Parity Doubling as a Tool for Right-handed Current Searches

TL;DR

This paper introduces a method using parity doubling of vector and axial mesons to better isolate and measure right-handed currents in heavy-to-light B decays, reducing theoretical uncertainties.

Contribution

It proposes exploiting parity-degenerate meson pairs to control long-distance effects, improving the sensitivity of right-handed current searches beyond the Standard Model.

Findings

Enhanced precision in measuring right-handed currents.

Reduced theoretical uncertainties by an order of magnitude.
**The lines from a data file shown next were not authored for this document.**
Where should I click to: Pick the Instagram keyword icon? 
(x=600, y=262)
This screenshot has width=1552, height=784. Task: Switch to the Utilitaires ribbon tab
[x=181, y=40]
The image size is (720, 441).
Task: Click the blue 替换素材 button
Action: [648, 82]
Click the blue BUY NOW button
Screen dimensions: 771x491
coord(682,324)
Identified clean null-test observables for new physics.

Abstract

The V-A structure of the weak interactions leads to definite amplitude hierarchies in exclusive heavy-to-light decays mediated by $b \to (d,s)\gamma$ and $b \to (d,s) \ell \bar{\ell}$. However, the extraction of right-handed currents beyond the Standard Model is contaminated by V-A long-distance contributions leaking into right-handed amplitudes. We propose that these quantum-number changing long-distance contributions can be controlled by considering the almost parity-degenerate vector meson final states by exploiting the opposite relative sign of left- versus right-handed amplitudes. For example, measuring the time-dependent rates of a pair of vector $V(J^P=1^-)$ and axial $A(1^+)$ mesons in $B \to (V,A) \gamma$, up to an order of magnitude is gained on the theory uncertainty prediction, controlled by long-distance ratios to the right-handed amplitude. This renders these decays clean probes to null tests, from the theory side.